### What the task asks
Set down, character for character, everything in the records below from the line holding "July 05, 2012 6:05 PM (76, 1143)" down to the line holding "July 05, 2012 9:29 PM (76, 1696)", and no other line.

### Excerpted records
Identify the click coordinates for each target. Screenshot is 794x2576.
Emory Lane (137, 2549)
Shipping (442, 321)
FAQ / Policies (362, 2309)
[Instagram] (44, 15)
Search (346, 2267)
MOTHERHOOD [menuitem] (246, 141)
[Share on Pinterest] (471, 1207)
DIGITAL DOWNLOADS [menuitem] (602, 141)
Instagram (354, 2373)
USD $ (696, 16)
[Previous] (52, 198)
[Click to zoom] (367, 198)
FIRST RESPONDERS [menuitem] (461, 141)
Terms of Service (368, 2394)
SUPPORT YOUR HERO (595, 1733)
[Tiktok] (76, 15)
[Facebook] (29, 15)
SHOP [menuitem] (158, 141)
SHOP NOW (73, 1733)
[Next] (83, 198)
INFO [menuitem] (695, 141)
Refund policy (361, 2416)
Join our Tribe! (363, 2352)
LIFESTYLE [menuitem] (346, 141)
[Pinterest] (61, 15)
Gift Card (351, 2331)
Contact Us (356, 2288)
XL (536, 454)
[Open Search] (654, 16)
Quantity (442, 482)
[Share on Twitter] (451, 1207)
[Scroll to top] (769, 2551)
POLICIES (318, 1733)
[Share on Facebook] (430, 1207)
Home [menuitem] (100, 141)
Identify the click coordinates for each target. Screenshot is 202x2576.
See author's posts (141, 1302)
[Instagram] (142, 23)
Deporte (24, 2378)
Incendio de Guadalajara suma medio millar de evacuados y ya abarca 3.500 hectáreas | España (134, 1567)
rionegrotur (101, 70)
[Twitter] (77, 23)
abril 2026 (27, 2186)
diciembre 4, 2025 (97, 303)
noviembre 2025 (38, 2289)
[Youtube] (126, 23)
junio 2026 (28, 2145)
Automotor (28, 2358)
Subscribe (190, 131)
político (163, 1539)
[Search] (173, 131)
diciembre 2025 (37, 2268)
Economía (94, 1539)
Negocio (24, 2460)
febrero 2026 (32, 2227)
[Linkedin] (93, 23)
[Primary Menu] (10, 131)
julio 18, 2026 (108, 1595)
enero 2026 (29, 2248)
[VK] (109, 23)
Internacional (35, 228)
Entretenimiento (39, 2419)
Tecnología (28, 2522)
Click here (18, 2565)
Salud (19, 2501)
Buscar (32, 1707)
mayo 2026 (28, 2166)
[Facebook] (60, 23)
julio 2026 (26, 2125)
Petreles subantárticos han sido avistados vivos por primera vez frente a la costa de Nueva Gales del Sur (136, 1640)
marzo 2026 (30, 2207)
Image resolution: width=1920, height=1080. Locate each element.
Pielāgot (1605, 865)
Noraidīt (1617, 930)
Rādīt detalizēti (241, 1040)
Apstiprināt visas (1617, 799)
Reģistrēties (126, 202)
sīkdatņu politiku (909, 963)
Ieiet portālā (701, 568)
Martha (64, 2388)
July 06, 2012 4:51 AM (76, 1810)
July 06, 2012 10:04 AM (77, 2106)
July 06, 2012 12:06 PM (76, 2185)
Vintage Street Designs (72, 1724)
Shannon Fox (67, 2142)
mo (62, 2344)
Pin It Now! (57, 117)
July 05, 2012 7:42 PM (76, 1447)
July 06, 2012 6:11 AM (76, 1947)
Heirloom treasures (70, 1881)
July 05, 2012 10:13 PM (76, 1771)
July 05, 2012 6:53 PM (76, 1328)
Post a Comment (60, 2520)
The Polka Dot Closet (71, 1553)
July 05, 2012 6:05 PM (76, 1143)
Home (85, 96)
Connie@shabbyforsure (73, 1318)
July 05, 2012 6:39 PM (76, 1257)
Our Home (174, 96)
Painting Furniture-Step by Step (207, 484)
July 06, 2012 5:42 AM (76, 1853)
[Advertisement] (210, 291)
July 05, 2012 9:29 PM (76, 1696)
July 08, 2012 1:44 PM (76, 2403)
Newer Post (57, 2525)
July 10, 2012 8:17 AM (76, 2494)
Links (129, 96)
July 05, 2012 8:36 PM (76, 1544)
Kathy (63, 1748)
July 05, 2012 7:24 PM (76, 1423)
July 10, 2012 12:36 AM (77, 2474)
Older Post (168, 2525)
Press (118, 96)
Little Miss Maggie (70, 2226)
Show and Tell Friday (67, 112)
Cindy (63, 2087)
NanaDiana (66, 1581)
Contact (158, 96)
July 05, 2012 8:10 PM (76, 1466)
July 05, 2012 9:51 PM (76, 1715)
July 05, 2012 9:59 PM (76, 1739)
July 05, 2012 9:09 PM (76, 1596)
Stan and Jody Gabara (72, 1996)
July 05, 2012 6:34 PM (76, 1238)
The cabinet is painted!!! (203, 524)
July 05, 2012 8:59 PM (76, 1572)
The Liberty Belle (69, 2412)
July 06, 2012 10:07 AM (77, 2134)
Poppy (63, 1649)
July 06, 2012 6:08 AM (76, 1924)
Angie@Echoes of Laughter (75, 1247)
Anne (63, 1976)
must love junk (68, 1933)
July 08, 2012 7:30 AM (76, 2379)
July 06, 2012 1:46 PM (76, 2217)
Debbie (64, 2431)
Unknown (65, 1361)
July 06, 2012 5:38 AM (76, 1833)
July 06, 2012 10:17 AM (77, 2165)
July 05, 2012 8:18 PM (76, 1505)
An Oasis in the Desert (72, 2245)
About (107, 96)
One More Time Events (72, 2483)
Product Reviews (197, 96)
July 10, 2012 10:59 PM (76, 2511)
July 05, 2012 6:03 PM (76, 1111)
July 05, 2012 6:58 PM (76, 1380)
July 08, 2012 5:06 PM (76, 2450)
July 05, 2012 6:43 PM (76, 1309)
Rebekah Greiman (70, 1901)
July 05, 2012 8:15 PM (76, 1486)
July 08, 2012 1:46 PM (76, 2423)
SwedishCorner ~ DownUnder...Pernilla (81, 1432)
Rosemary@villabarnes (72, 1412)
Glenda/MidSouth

### Result of this exercise
July 05, 2012 6:05 PM (76, 1143)
Home (85, 96)
Connie@shabbyforsure (73, 1318)
July 05, 2012 6:39 PM (76, 1257)
Our Home (174, 96)
Painting Furniture-Step by Step (207, 484)
July 06, 2012 5:42 AM (76, 1853)
[Advertisement] (210, 291)
July 05, 2012 9:29 PM (76, 1696)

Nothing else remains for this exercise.